DAA: Construct a Tree from Inorder and Preorder Traversals
Construct a Tree from Inorder and Preorder Traversals
We are given inorder and preorder traversals of a tree. We need to generate a tree from these traversals.
Example:
Inorder[] = { 3, 1, 4, 0, 5, 2 }
Preorder[] = { 0, 1, 3, 4, 2, 5 }
Output - 3 1 4 0 5 2
The tree constructed for the output is:
Let us understand how the tree is formed.
- In Preorder traversal, the first node is the root node, and in Inorder traversal, the root node is somewhere between the array.
- Once we find the root node 0, we look that that particular node in the inorder traversals.

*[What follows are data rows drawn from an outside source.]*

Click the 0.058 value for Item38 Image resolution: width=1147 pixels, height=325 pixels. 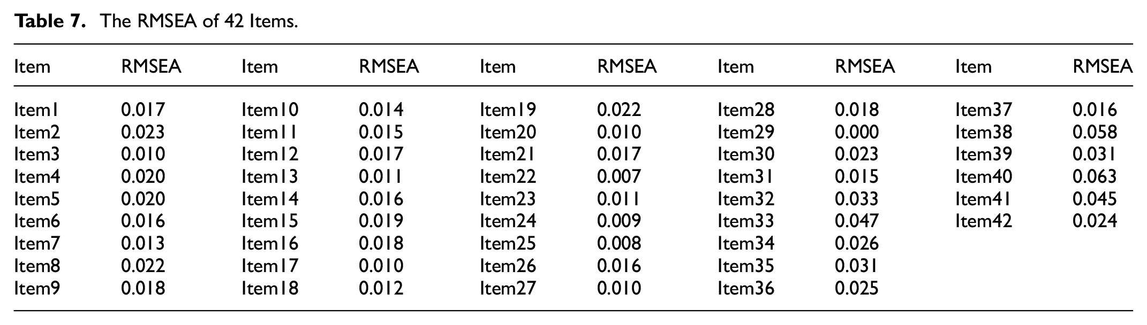pyautogui.click(x=1095, y=132)
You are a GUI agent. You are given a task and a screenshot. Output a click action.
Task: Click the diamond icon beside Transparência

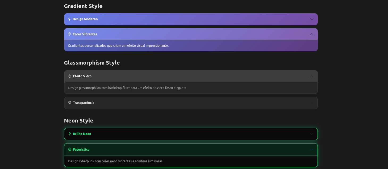tap(69, 103)
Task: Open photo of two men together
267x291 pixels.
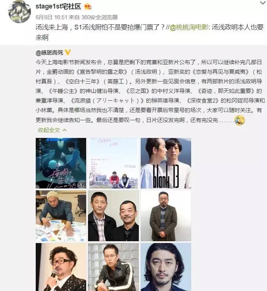Action: pyautogui.click(x=113, y=216)
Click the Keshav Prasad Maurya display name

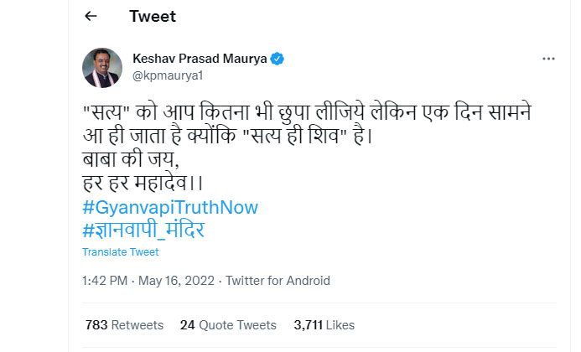tap(200, 59)
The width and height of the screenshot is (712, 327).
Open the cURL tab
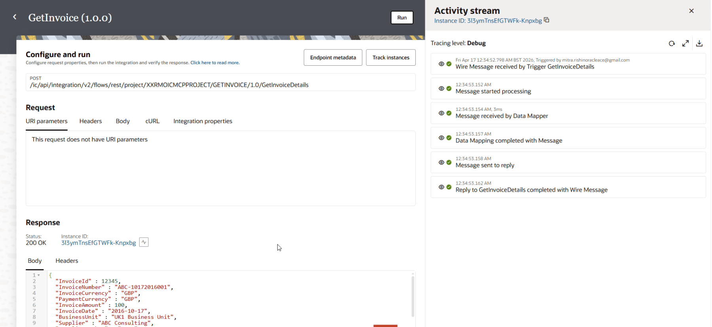click(152, 121)
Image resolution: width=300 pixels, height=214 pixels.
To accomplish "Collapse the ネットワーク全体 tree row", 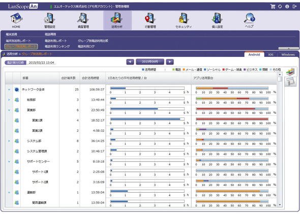I will pos(9,89).
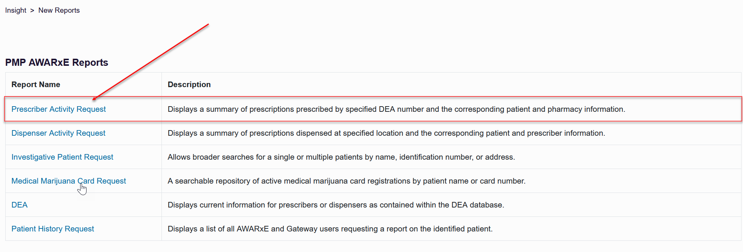Select New Reports in the breadcrumb
This screenshot has height=252, width=743.
tap(59, 10)
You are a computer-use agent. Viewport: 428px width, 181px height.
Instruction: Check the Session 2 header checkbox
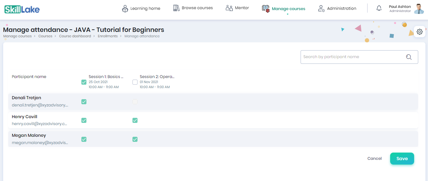tap(135, 82)
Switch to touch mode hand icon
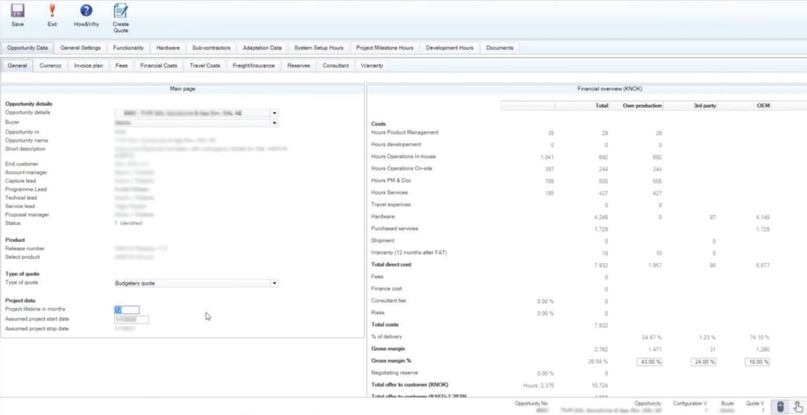The width and height of the screenshot is (807, 415). (x=797, y=406)
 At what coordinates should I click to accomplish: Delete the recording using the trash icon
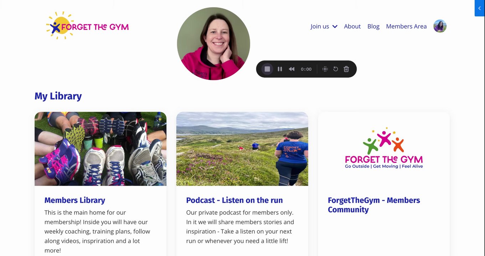tap(346, 69)
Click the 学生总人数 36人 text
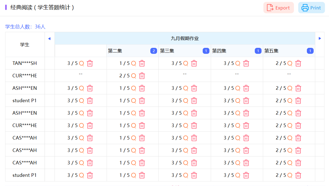 25,26
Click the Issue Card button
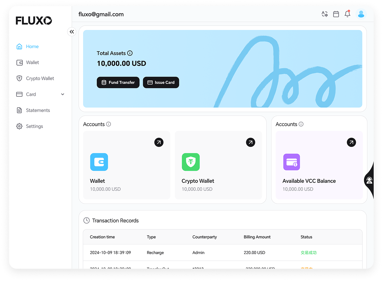383x281 pixels. tap(161, 83)
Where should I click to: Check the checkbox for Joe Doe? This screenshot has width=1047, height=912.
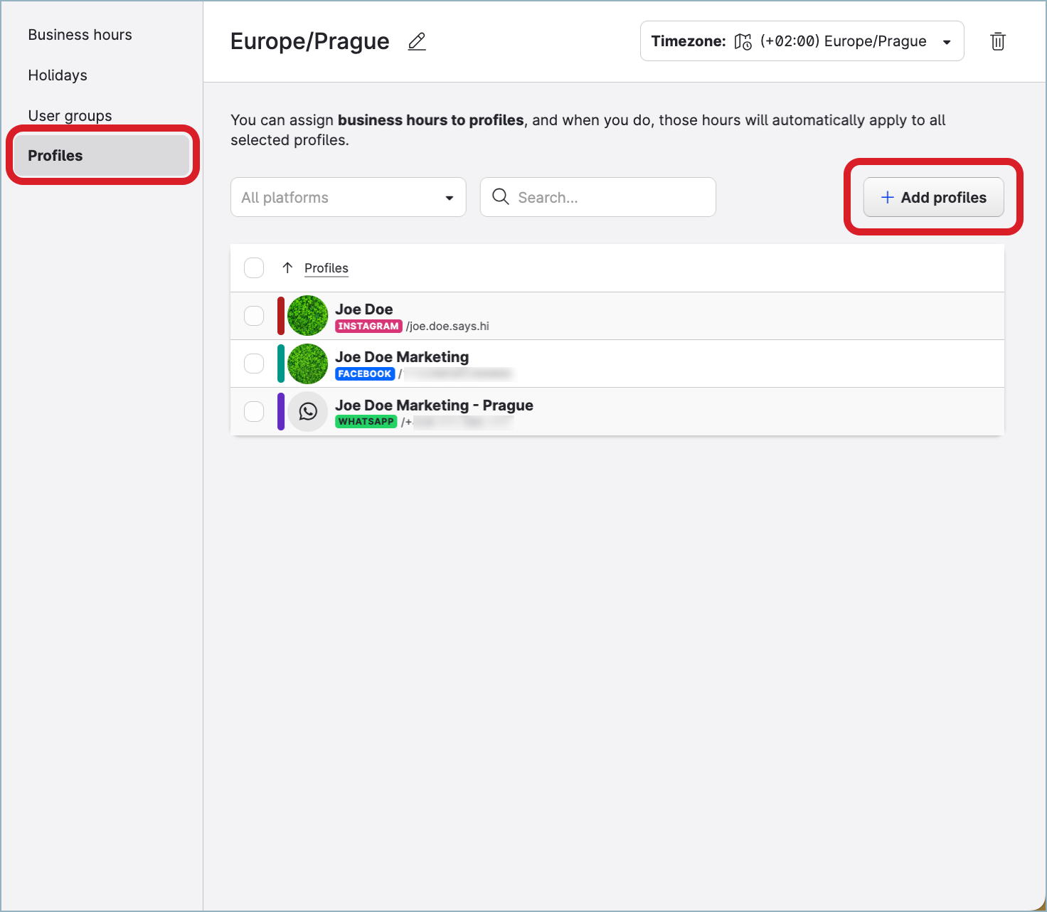coord(254,315)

- The node to the left of the root will come in the left subtree, and the right to the root will come in the right subtree.
- We will similarly repeat this process until the whole tree is generated.
In preordering, we get 1, so we search for it in preorder, and the nodes left to 1 will come in the left subtree, and nodes to the right will come in the right subtree.
Now the left subtree is formed. Then we get 2 in the preorder traversal. We look for it in the inorder traversal. The value to the left will become the left subtree of 2, and the value to the right will become the right subtree. We get only 5. So it becomes the left subtree, and hence the whole tree is generated.
Approach 1
- Take values starting from the beginning in preorder. Increment the indexes to get another value in the recursive call.
- For the picked element, create a new node and insert the value.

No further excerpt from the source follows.